[What you need to do]
In the entries below, every line that contains "agent" must be located and copied.

[Stored data]

-------

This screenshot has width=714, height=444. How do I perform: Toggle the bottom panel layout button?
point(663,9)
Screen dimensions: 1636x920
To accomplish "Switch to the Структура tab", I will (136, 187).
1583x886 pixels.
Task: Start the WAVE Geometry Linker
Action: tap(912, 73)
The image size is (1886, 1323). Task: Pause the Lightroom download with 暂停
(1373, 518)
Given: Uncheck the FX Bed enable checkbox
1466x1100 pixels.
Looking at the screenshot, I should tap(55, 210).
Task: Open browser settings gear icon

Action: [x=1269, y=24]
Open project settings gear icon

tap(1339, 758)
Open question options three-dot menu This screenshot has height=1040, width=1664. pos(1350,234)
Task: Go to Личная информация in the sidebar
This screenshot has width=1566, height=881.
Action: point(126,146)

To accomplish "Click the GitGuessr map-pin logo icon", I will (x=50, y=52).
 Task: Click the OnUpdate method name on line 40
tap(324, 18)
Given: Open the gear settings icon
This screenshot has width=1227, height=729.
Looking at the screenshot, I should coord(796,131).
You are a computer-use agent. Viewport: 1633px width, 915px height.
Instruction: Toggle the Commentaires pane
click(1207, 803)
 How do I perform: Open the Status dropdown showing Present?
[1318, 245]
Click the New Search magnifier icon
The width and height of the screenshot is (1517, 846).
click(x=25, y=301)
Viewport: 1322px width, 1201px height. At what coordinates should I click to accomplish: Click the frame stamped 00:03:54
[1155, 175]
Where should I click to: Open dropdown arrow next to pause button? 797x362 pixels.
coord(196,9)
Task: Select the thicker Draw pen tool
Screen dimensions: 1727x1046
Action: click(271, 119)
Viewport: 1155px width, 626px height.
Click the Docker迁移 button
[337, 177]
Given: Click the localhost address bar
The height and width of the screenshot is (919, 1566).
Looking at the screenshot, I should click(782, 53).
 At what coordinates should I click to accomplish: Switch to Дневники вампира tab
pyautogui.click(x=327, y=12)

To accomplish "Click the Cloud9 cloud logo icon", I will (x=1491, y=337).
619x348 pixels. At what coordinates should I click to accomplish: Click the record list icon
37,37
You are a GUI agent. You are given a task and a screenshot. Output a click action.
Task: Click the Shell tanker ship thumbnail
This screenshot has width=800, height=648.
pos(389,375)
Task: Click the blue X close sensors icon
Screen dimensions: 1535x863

-------

[Completed task]
You are a computer-use agent. Viewport: 1633px width, 915px height.
You are a GUI agent. You are given a task and a screenshot. Output a click action.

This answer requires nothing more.